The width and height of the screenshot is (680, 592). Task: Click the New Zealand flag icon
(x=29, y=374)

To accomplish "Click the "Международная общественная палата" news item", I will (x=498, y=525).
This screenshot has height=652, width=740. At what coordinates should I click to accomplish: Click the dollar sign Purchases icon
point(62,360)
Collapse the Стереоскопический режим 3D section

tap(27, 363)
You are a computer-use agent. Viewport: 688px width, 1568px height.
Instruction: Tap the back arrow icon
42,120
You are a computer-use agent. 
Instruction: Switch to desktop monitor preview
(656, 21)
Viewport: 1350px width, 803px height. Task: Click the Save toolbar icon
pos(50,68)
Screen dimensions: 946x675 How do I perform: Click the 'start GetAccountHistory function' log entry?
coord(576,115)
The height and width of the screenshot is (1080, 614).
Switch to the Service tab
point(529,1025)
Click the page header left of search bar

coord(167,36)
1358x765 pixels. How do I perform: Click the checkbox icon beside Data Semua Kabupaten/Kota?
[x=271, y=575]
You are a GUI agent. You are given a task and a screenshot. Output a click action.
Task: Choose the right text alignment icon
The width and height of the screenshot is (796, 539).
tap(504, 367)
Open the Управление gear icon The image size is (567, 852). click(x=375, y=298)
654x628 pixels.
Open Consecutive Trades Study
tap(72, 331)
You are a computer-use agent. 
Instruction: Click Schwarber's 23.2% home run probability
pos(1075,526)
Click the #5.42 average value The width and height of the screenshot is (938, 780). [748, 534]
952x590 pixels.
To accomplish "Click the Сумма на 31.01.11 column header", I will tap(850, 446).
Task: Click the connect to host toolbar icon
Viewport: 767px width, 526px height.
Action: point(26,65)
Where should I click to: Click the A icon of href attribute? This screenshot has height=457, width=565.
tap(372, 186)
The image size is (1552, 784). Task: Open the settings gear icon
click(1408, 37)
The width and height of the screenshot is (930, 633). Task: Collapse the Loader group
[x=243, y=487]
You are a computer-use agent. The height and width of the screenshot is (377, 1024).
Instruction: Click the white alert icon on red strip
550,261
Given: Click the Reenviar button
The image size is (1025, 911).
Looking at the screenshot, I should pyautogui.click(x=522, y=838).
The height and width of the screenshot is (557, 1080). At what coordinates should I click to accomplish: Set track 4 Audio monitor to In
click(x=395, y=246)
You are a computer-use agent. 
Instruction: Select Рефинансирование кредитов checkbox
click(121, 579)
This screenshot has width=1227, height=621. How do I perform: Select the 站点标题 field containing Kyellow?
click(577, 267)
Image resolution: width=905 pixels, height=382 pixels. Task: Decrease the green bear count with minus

REQUIRED WORK - In the listing above, which lines include the string "will"? Return every one of them.

EXERCISE SOLUTION -
To accomplish "Click the "Международная общественная палата" news item", I will (x=498, y=525).
To accomplish "Click the Сумма на 31.01.11 column header", I will tap(850, 446).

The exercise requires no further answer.